Similarly, the Government must protect investment in global nutrition. ODA reductions in 2021 led to a cut in nutrition spending of more than 60%, and in 2023 nutrition spending was drastically cut. In Afghanistan, it was down £87 million to £8.9 million; in Nigeria, it was down £11.8 million to £15.9 million; and in Myanmar, it was down £9.9 million to just £0.2 million.
How will the Department deliver the four essential shifts announced by Baroness Chapman when funding, staffing and support programmes around the world are being so dramatically scaled back? It is not clear how the Government will deliver more with so much less. With the United States Agency for International Development shut down, and with other Governments reducing aid, it seems that instead of stepping up to fill the gap, the UK is stepping further back.
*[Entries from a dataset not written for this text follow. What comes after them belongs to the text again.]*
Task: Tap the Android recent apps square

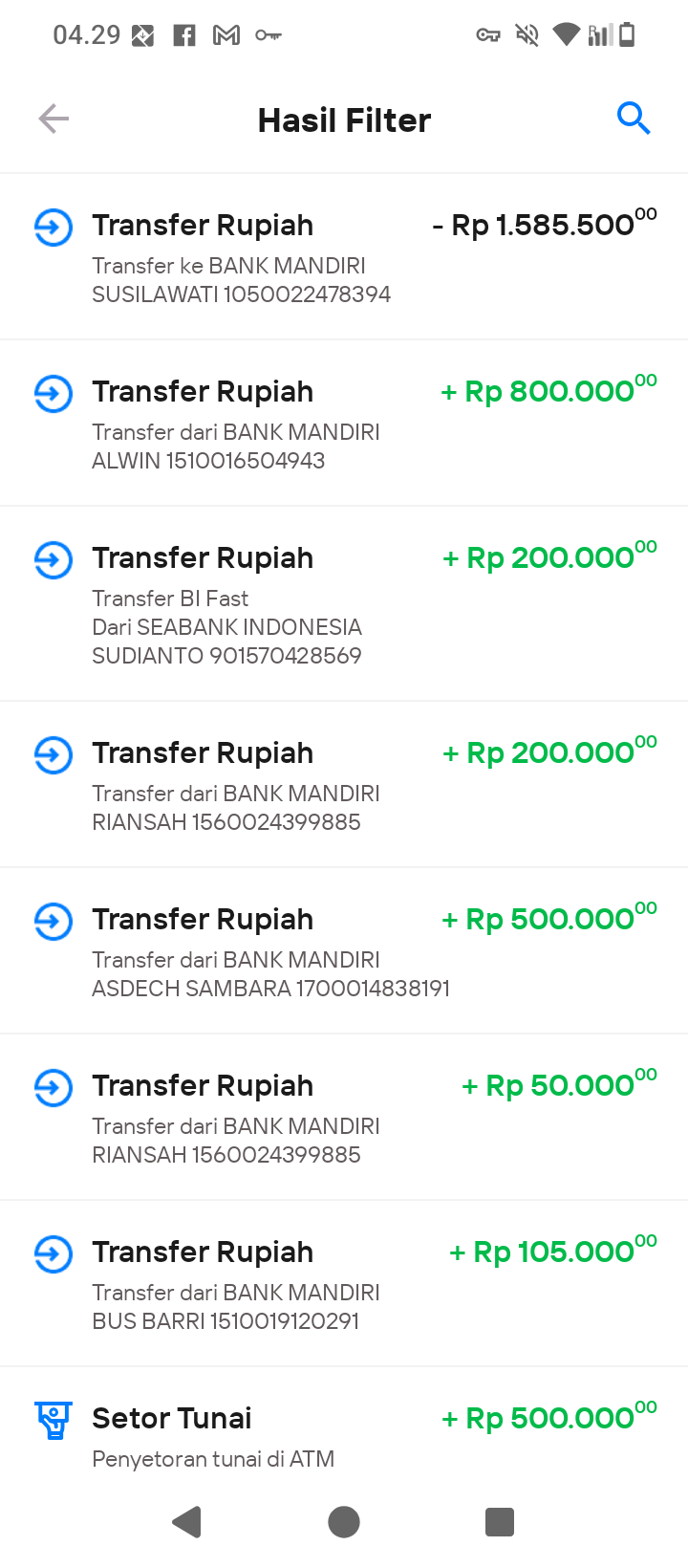Action: (500, 1521)
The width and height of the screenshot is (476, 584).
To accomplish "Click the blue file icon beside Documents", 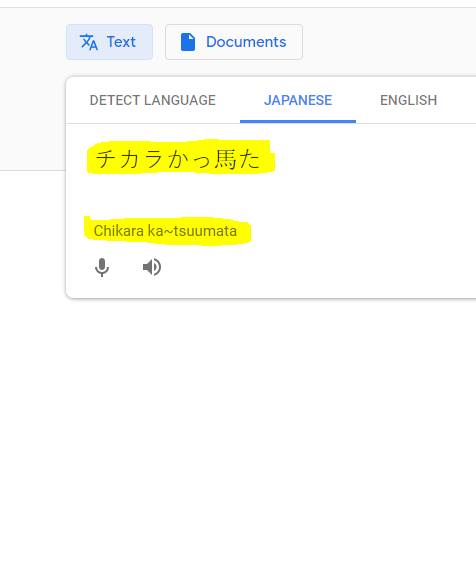I will tap(188, 42).
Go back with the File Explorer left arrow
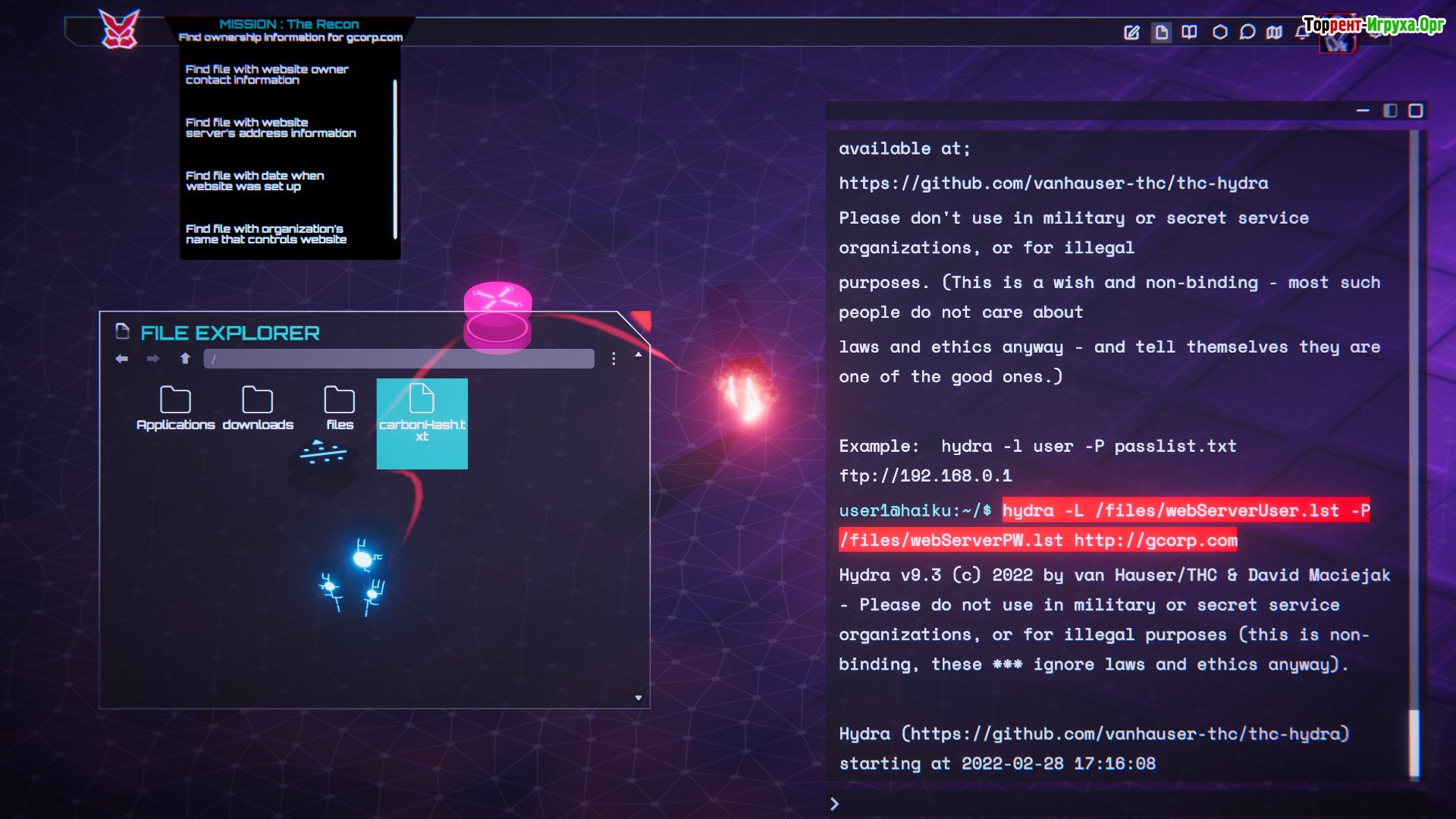Viewport: 1456px width, 819px height. click(x=121, y=359)
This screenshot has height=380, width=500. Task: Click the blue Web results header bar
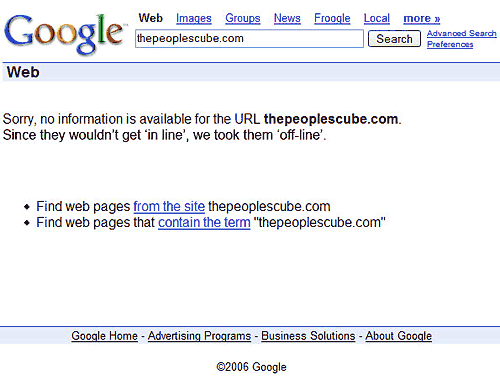point(251,72)
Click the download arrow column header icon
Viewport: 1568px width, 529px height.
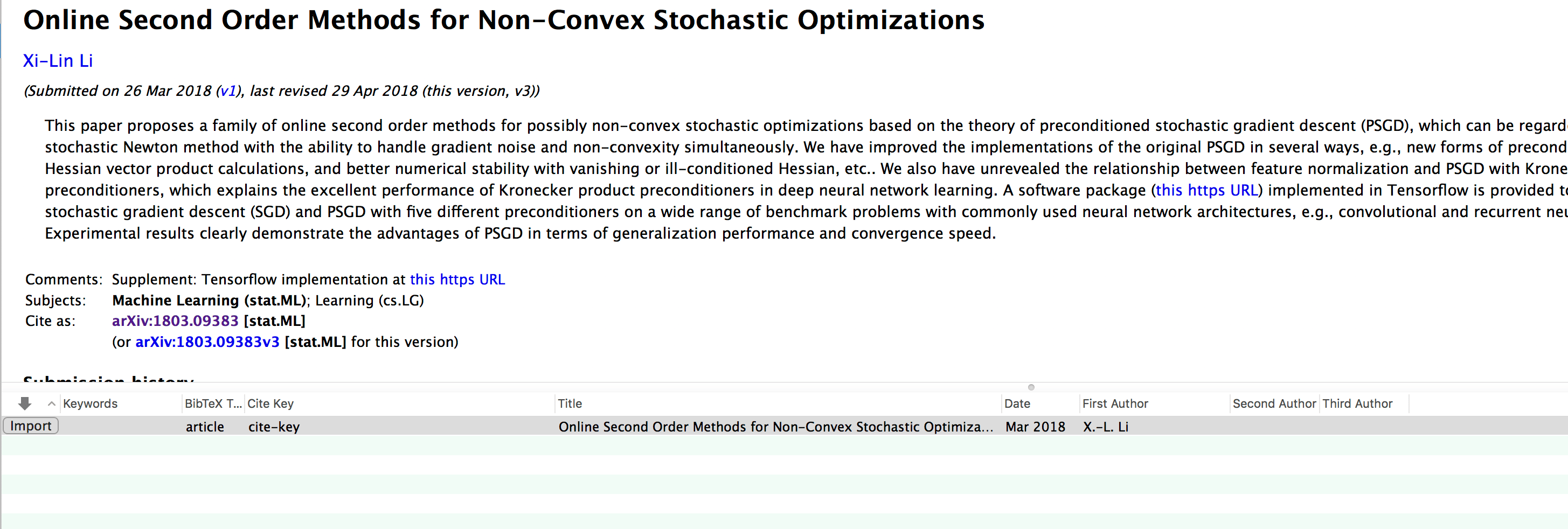click(24, 403)
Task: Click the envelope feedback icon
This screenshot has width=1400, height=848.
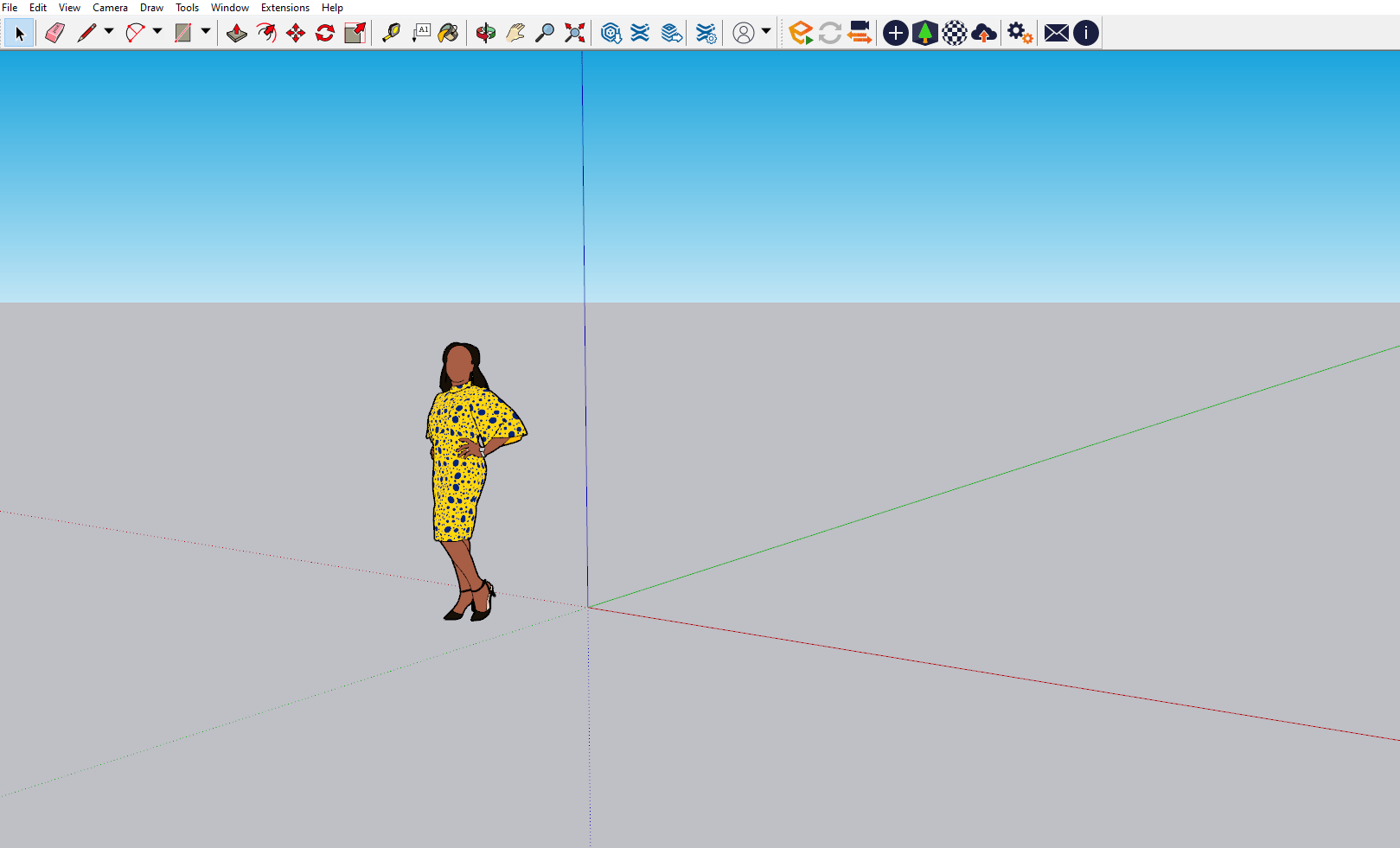Action: click(x=1056, y=33)
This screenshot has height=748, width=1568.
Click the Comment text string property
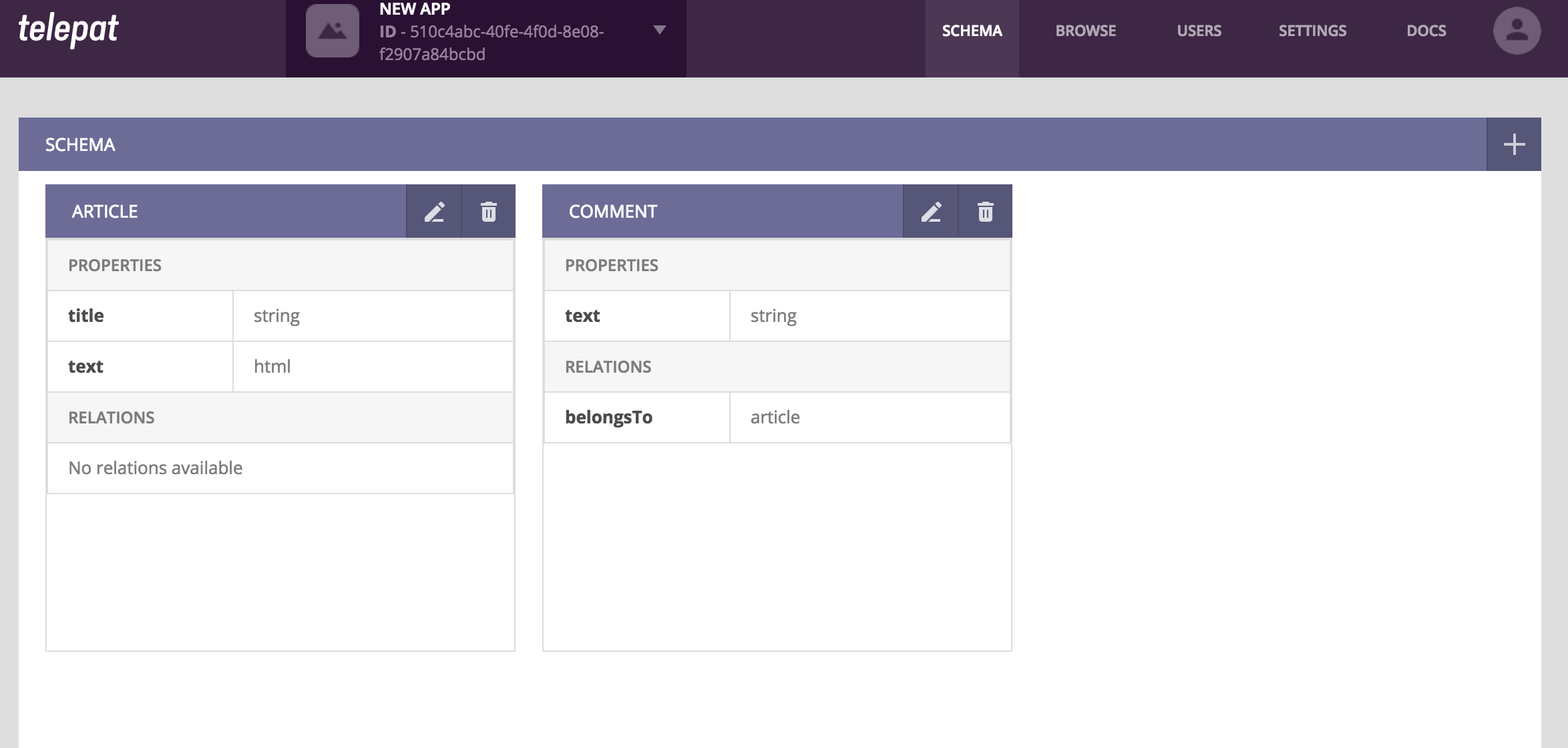[777, 316]
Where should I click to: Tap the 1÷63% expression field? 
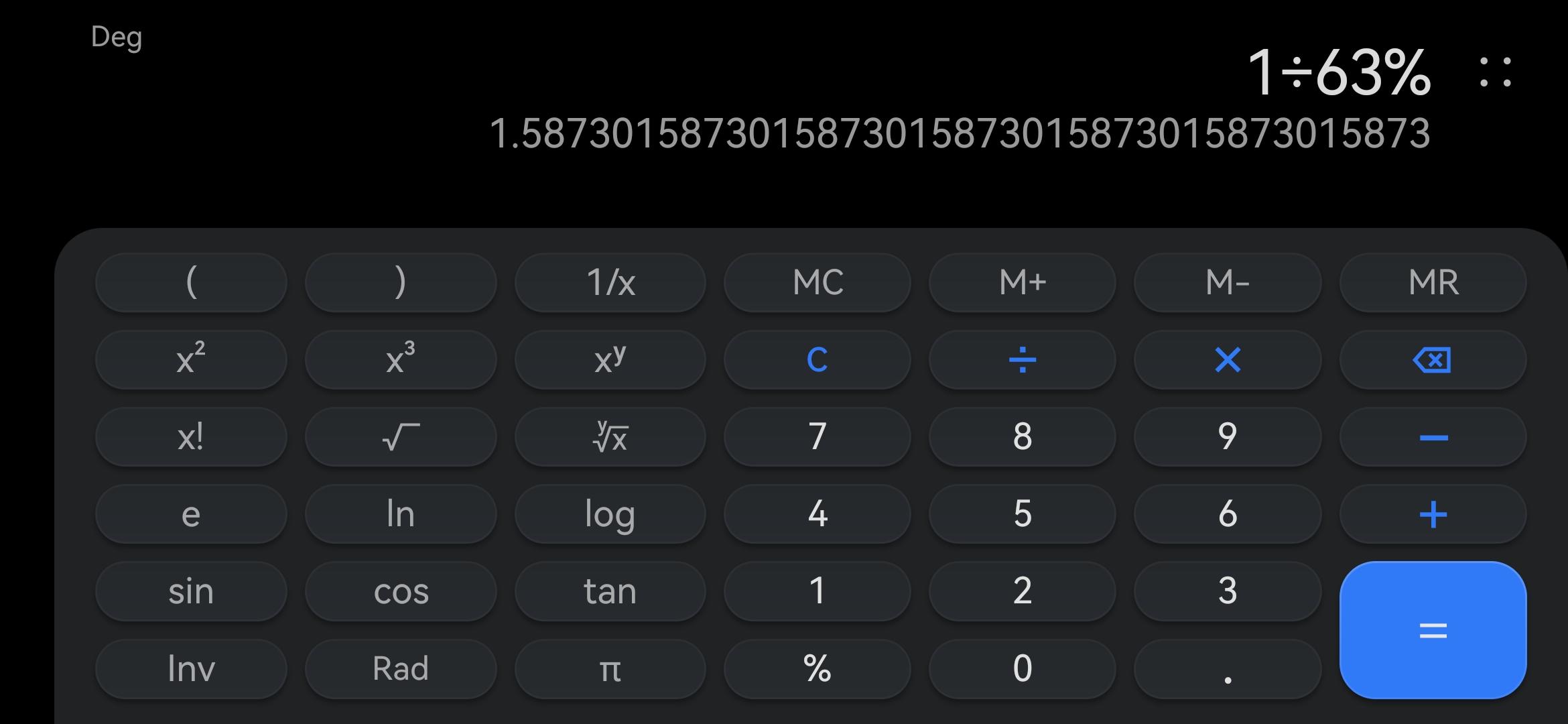click(x=1338, y=72)
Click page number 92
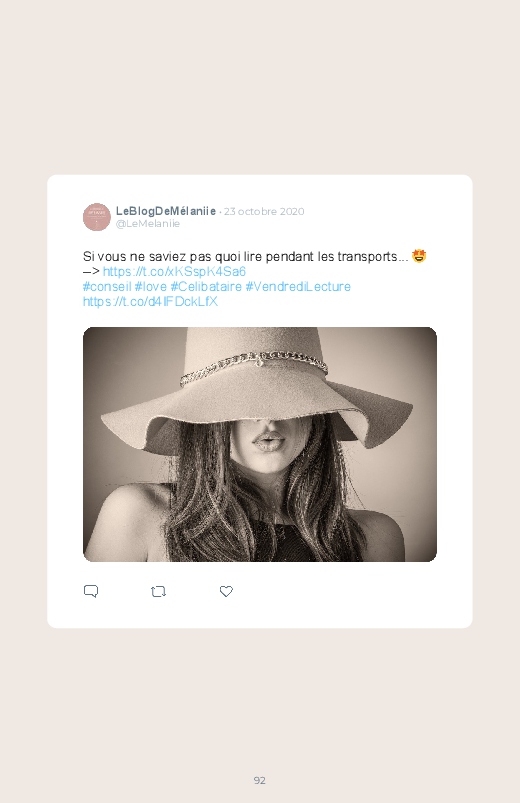520x803 pixels. pyautogui.click(x=260, y=780)
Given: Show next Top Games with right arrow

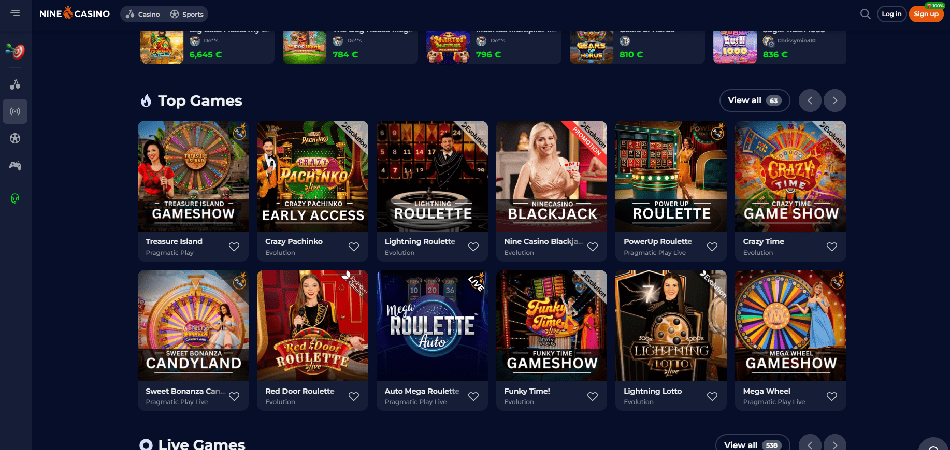Looking at the screenshot, I should pos(835,101).
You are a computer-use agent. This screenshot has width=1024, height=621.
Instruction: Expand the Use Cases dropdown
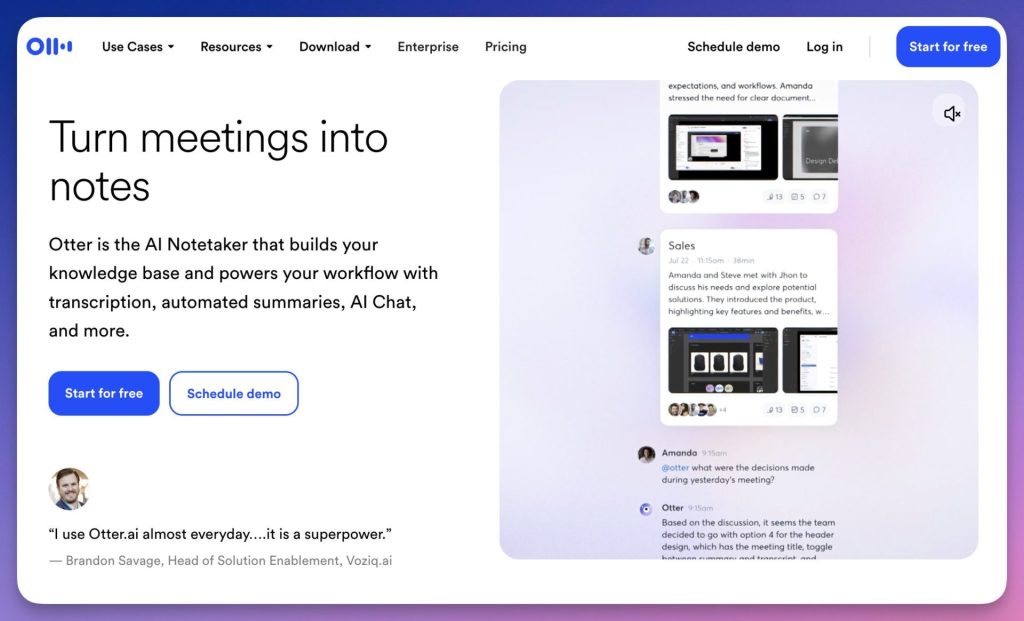(x=138, y=47)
What is most concerning is that the Government do not seem to have a strategy to manage the impact of the cuts on those who are affected. For example, the Government’s own equality impact assessment acknowledges the disproportionate impact of aid cuts on women and girls, risking the reversal of hard-won gains in that area. Previous cuts to ODA led to a 41% cut in programming to prevent violence against women and girls, and a 66% cut in funding for women’s rights organisations. Furthermore, even a 30% decrease in funding for sexual and reproductive health rights could lead to an additional 1.1 million unintended pregnancies. These programmes are vital for the safety of women and girls and the sustainability of societies around the world.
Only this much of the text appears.